[Start of section]
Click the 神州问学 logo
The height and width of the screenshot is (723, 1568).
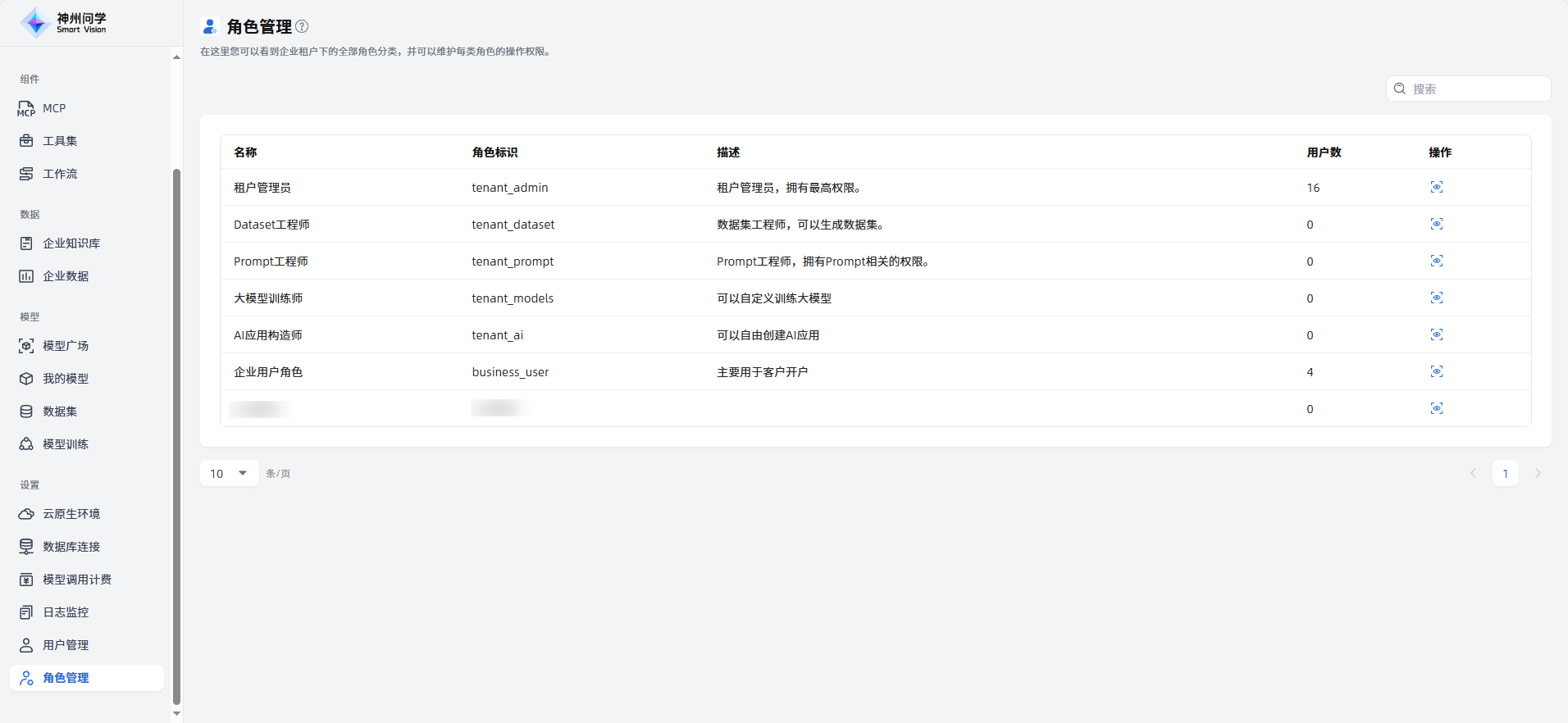(64, 23)
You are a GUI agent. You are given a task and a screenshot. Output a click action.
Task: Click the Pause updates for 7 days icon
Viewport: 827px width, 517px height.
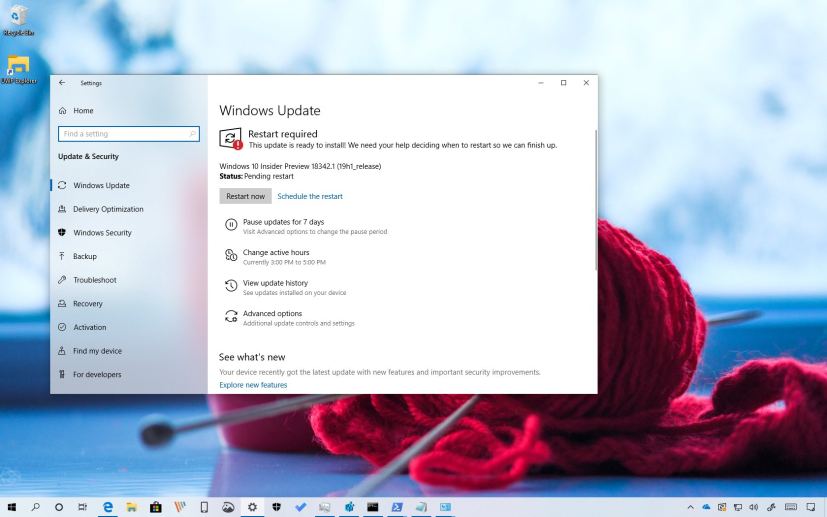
[End of section]
-- TASK --
Pictures aside, retype the material exactly.

-- EXPECTED ANSWER --
Click the 神州问学 logo
The height and width of the screenshot is (723, 1568).
(64, 23)
You are a GUI agent. You are given a task and a screenshot. Output a click action.
Task: Click the Pause updates for 7 days icon
Viewport: 827px width, 517px height.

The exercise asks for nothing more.